Ob künstlich oder nicht, mutet die Verknappung bei 15- und 17-Zoll-Panels schon etwas seltsam an. Denn gleichzeitig pumpen die Hersteller wie Samsung und Co. enorme Geldmittel in neue Produktionsanlagen, die den Ausstoß beträchtlich verbessern könnten, in Wirklichkeit aber auf den wesentlich lukrativeren Zukunftsmarkt LCD-TV zielen. Die Erfahrungen in den anderen Segmenten zeigen aber, dass im Display-Business keine noch so schönen Margen langfristig gesichert sind. (kh)

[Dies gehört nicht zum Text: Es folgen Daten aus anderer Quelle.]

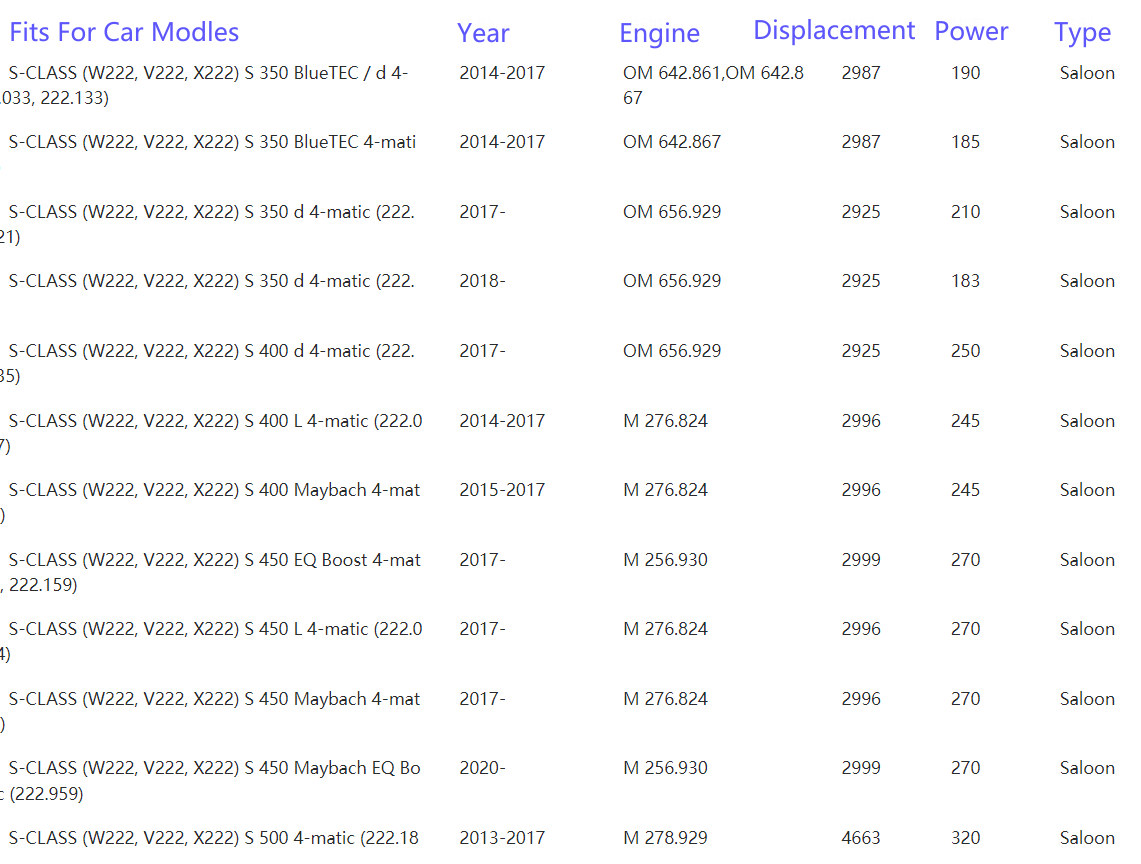Click year 2018- for S 350 d
Viewport: 1141px width, 864px height.
click(482, 281)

Glänzende Aussichten für LCD-Panels

Panel-Analyst Displaysearch zufolge wurden im zweiten Quartal mit 23,1 Millionen Stück 15 Prozent mehr große TFT-LCDs (ab zehn Zoll) verkauft als in den ersten drei Monaten und 31 Prozent mehr als im Vorjahr. Die Industrie war auf Quartalsbasis lediglich von 13 Prozent Wachstum ausgegangen. Die Panel-Verkäufe für LCD-TVs lagen um vier Prozent über Plansoll, die für Notebooks um drei Prozent und die für Monitore um ein Prozent. Trotz oder gerade wegen der Panel-Verknappung sind die Umsätze der Hersteller um 23 Prozent auf ein Rekordniveau von 5,2 Milliarden Dollar angestiegen, wobei sie nach 99 Millionen Dollar minus im ersten Quartal drei Monate später zusammen auf ein Plus von 243 Millionen Dollar kamen.

Für das dritte Quartal rechnet Displaysearch bei Notebook-Panels mit einem Quartalszuwachs von 20 Prozent, bei LCD-TVs sogar von 61 Prozent. Nach Stückzahlen soll der Markt im dritten Quartal um 13 Prozent wachsen, nach Umsätzen um 22 Prozent auf 6,35 Milliarden Dollar. Im vierten Quartal soll sich das Wachstum wegen der Verknappung bei 15- und 17-Zöllern auf sechs Prozent verlangsamen. Gleichzeitig sagen die Marktforscher einen Preisanstieg von sieben Prozent voraus. Für das Gesamtjahr rechnet Displaysearch mit einem Absatzplus von 42 Prozent auf 97,2 Millionen Stück und ein Umsatzplus von 32 Prozent auf 23 Milliarden Dollar. LCD-TV-Panels sollen um 216 Prozent auf 4,9 Millionen Stück wachsen, Monitor-Panels um 48 Prozent auf 52,5 Milliarden Stück und Notebook-Panels um 26 Prozent auf 37,5 Millionen Stück. Der durchschnittliche Preisanstieg zwischen Q1 und Q4 soll bei drei Prozent liegen. (kh)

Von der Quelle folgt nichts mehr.